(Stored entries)
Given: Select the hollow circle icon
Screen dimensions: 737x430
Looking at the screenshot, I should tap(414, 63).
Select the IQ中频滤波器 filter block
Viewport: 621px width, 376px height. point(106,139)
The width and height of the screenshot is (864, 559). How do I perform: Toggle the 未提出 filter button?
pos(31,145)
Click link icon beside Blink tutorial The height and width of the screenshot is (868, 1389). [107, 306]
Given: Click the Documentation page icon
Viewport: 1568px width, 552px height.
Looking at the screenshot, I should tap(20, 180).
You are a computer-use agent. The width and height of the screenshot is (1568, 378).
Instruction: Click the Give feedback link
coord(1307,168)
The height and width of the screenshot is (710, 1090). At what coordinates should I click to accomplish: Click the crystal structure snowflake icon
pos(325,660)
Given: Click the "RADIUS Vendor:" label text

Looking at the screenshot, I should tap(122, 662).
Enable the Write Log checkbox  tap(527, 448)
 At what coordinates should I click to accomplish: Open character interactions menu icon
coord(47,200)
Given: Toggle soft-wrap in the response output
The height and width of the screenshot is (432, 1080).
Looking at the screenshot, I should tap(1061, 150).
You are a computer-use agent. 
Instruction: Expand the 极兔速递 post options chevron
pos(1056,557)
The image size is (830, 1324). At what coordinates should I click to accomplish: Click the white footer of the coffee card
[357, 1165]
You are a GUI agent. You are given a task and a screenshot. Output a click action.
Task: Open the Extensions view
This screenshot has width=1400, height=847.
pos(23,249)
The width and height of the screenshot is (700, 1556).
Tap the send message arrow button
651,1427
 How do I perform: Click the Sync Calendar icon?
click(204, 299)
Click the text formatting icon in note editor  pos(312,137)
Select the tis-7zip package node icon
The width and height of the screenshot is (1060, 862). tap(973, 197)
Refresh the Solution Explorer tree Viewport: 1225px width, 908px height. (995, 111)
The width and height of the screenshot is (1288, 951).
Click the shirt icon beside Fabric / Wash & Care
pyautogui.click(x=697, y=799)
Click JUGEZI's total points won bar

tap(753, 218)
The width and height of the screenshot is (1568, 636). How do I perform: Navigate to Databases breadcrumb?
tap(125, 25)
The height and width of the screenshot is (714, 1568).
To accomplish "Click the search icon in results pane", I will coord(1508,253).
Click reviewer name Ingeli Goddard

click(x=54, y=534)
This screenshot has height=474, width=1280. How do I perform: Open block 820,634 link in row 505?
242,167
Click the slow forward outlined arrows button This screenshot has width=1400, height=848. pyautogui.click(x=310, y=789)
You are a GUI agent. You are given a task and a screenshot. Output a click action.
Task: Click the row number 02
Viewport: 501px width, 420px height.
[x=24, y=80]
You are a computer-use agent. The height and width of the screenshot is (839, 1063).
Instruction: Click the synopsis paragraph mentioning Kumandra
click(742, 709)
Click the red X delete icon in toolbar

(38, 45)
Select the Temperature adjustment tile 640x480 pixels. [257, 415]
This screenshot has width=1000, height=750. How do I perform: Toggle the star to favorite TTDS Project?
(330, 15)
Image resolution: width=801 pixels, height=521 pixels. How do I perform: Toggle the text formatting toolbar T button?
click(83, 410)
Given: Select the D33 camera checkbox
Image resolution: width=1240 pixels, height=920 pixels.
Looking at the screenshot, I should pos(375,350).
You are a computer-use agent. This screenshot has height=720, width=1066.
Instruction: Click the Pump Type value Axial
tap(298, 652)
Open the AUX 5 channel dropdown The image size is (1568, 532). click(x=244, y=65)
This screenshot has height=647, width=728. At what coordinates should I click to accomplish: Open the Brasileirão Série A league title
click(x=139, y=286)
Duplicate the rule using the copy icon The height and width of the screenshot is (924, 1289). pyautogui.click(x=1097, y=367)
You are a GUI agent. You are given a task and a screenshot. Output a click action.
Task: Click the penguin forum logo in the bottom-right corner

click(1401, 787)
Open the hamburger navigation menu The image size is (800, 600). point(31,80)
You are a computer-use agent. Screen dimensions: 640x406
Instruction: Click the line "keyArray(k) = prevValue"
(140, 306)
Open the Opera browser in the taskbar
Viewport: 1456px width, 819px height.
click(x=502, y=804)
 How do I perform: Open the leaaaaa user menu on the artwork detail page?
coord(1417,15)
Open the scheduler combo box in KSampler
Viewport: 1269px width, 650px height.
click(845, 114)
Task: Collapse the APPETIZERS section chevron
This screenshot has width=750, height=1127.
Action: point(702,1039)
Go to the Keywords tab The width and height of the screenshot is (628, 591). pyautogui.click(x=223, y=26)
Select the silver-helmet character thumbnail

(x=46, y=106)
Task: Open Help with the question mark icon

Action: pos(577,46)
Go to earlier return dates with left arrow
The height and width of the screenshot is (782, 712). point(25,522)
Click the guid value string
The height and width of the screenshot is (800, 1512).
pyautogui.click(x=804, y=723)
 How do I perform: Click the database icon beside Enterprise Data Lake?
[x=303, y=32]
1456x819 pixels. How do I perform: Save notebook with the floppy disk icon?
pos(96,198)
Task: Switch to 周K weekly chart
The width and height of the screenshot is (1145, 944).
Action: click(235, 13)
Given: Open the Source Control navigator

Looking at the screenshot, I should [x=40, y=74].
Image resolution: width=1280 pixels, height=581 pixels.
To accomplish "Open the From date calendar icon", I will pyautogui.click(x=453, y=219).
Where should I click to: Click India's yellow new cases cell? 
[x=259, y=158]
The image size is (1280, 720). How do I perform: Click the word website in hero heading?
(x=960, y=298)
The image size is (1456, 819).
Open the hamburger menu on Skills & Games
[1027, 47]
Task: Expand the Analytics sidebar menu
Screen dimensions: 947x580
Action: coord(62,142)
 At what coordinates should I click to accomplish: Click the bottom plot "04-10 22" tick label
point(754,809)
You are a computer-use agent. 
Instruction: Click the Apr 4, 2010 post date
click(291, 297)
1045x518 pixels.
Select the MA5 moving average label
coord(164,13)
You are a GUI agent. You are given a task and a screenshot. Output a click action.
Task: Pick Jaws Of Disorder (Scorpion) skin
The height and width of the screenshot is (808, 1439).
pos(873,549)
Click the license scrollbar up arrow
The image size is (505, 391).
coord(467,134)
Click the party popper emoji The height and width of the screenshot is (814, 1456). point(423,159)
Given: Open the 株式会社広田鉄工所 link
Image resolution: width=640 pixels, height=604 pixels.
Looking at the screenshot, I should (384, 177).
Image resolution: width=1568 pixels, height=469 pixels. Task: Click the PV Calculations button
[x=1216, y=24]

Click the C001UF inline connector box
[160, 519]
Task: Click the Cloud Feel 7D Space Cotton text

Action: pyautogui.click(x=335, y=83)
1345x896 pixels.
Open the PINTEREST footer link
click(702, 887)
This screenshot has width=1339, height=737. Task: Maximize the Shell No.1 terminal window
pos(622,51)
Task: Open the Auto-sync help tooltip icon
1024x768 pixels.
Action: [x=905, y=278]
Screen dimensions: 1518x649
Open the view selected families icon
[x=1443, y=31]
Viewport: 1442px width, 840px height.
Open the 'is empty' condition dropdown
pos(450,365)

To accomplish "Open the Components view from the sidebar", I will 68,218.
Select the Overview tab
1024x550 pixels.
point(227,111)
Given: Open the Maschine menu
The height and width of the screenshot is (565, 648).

- [What this task involves]
Return the stretch of the records above from the line containing "You are a computer-use agent. The width" through the line containing "Looking at the screenshot, I should tap(122, 662).", repeating each line with nothing changed.

- [Task output]
You are a computer-use agent. The width and height of the screenshot is (1568, 378).
Instruction: Click the Give feedback link
coord(1307,168)
The height and width of the screenshot is (710, 1090). At what coordinates should I click to accomplish: Click the crystal structure snowflake icon
pos(325,660)
Given: Click the "RADIUS Vendor:" label text

Looking at the screenshot, I should tap(122, 662).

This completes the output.